Raimundo Valenzuela

Personal information
- Full name: Raimundo Tomás Valenzuela
- Born: 10 May 2002 (age 24) Santiago, Chile

Sport
- Sport: Field hockey
- Position: Midfield

National team
- Years: Team / Caps / Goals
- 2021–2023: Chile U–21 / 21 / (2)
- 2021–: Chile / 46 / (9)

Medal record
Men's field hockey
Representing Chile
Pan American Games
| Silver medal – second place | 2023 Santiago | Team |
Pan American Cup
| Silver medal – second place | 2022 Santiago | Team |
South American Games
| Silver medal – second place | 2022 Asunción | Team |
Pan American Junior Championship
| Gold medal – first place | 2021 Santiago | Team |
| Bronze medal – third place | 2023 St.

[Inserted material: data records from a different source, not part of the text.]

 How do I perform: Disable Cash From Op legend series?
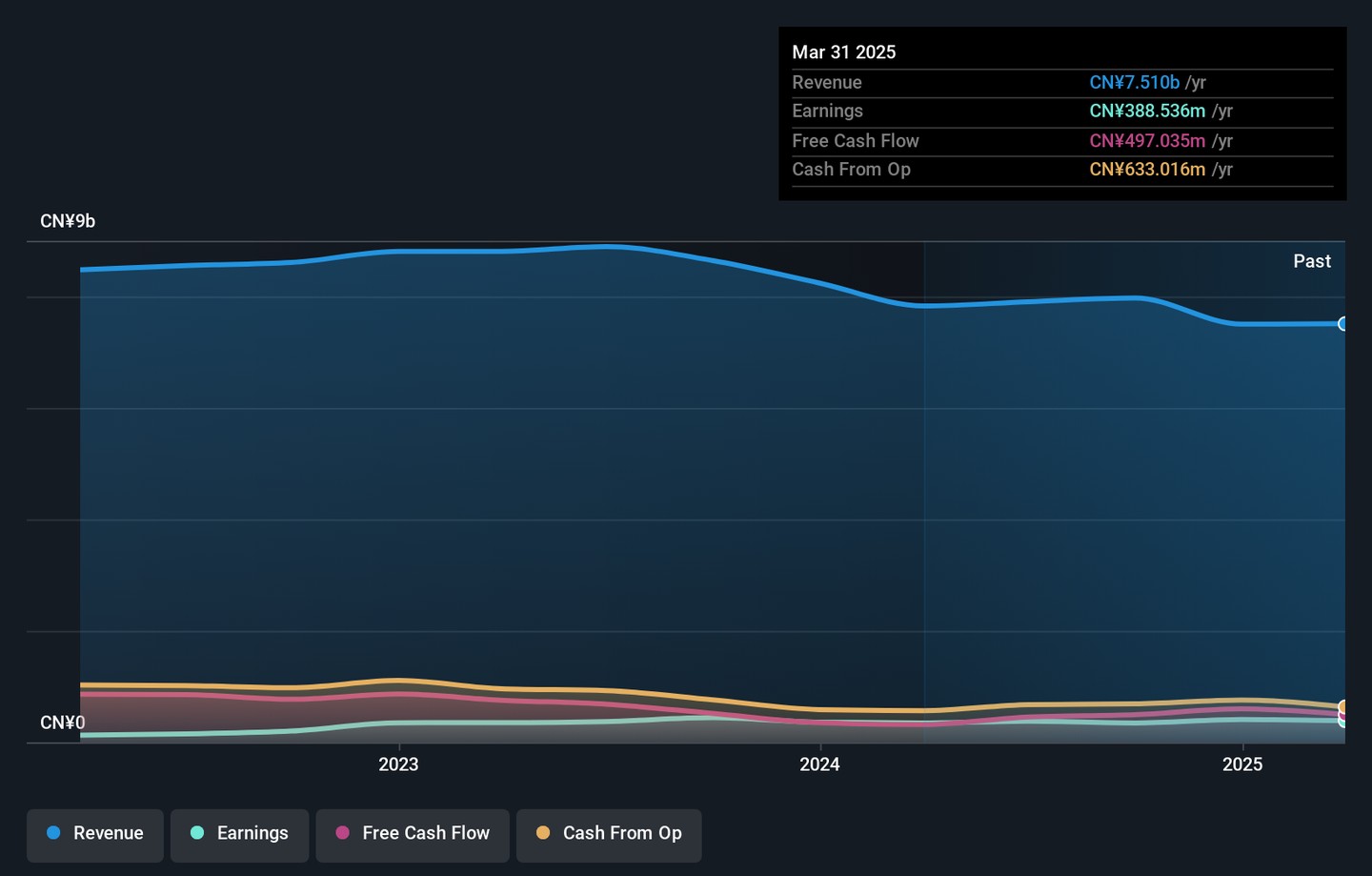pyautogui.click(x=609, y=834)
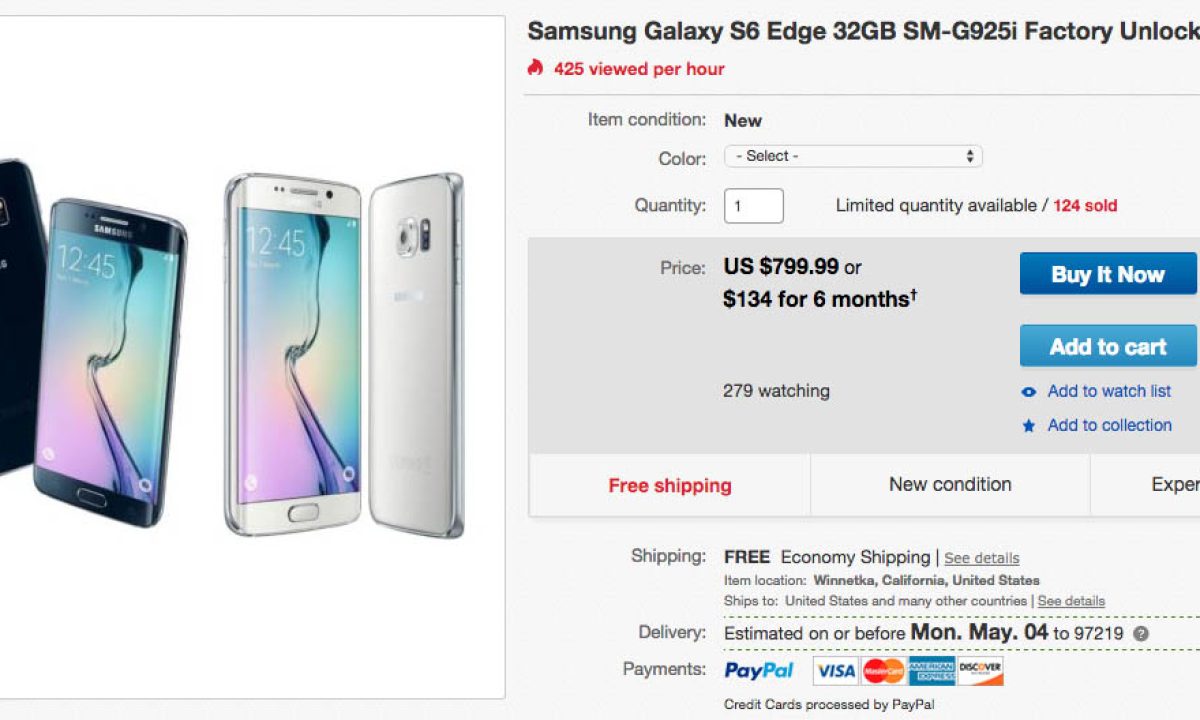Click the American Express card icon

tap(931, 670)
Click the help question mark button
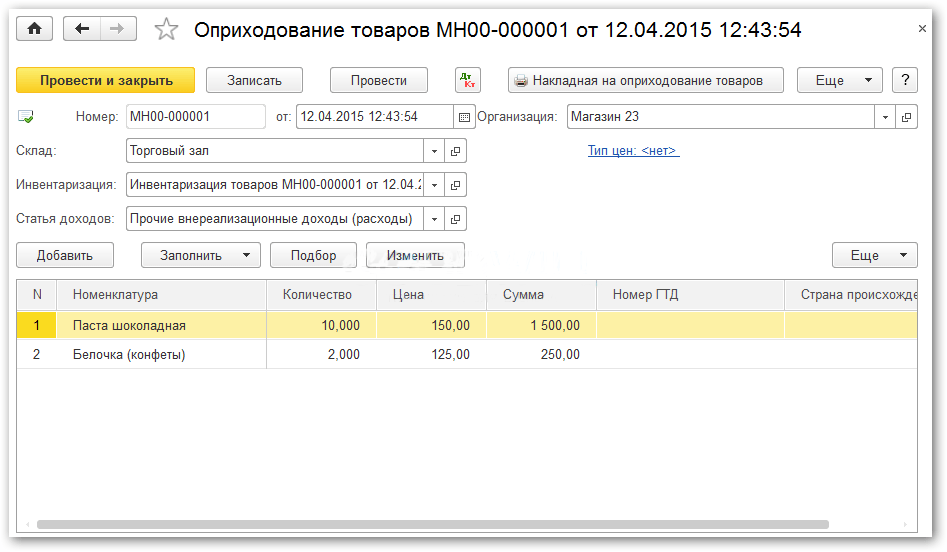The height and width of the screenshot is (552, 947). point(904,80)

Michael | Team |

= Raimundo Valenzuela (field hockey) =

Chilean field hockey player

Raimundo Tomás Valenzuela (born 10 May 2002) is a Chilean field hockey player.

==Early life==
Raimundo Valenzuela was born and raised in Santiago, Chile.

==Career==
===Under–21===
Valenzuela made his international debut at under-21 level, making his first appearance in 2021. He was a member of the historic gold medal-winning Chilean team at the Pan American Junior Championship in Santiago. Later that year he went on to represent the team again at the FIH Junior World Cup in Bhubaneswar.

In 2023, Valenzuela won his second medal with the Chilean U–21 side, taking home a bronze medal at his second Pan American Junior Championship, held in St. Michael. He also later competed at a second FIH Junior World Cup in Kuala Lumpur.

===Los Diablos===
He received his first call-up to the Chilean senior squad in 2021. He made his senior international debut during a test series against France in Wattignies.

Throughout 2022 and 2023, Valenzuela had a series of call-ups during major international tournaments. He won silver medals on three occasions, at the 2022 Pan American Cup in Santiago, the XII South American Games in Asunción, and finally the XIX Pan American Games, also in Santiago. He also represented the side at the 2023 FIH World Cup, held in Bhubaneswar and Rourkela.